What the exercise asks: Please pull out each line of the material below that contains the word "should", treating uppercase and lowercase as different.

Data:

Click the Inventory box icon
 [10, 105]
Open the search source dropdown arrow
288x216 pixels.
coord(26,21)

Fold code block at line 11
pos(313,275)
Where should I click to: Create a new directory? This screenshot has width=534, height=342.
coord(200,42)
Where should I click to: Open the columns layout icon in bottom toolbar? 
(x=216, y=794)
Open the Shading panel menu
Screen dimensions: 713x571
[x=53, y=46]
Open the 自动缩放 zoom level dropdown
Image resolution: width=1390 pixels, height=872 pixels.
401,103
==
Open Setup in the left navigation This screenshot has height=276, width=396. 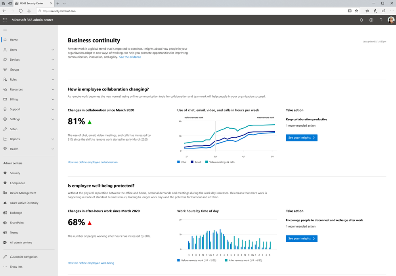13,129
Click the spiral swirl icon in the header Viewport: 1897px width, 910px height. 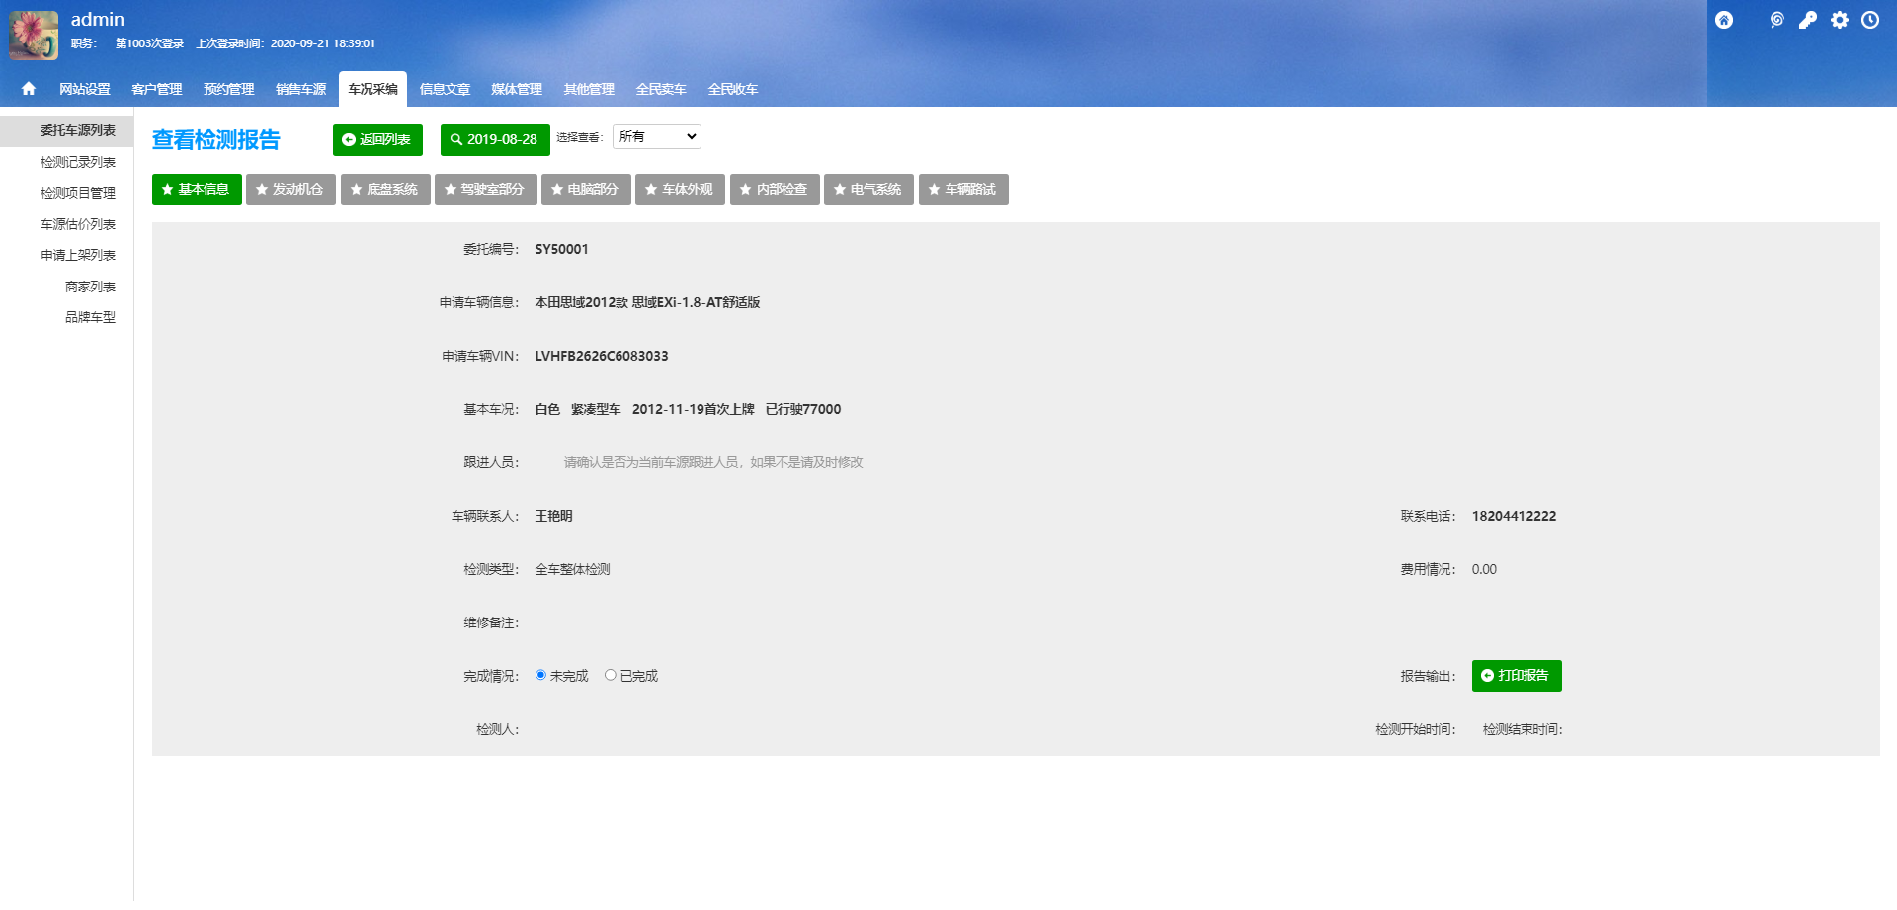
---
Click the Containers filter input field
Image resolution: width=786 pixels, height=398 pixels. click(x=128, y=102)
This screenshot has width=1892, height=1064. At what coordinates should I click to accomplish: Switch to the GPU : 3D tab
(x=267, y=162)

Task output:
Where should I click to: Create a new directory? This screenshot has width=534, height=342.
Where should I click to: Open the columns layout icon in bottom toolbar? 
This screenshot has width=1892, height=1064. At what coordinates should I click to accomplish: Switch to the GPU : 3D tab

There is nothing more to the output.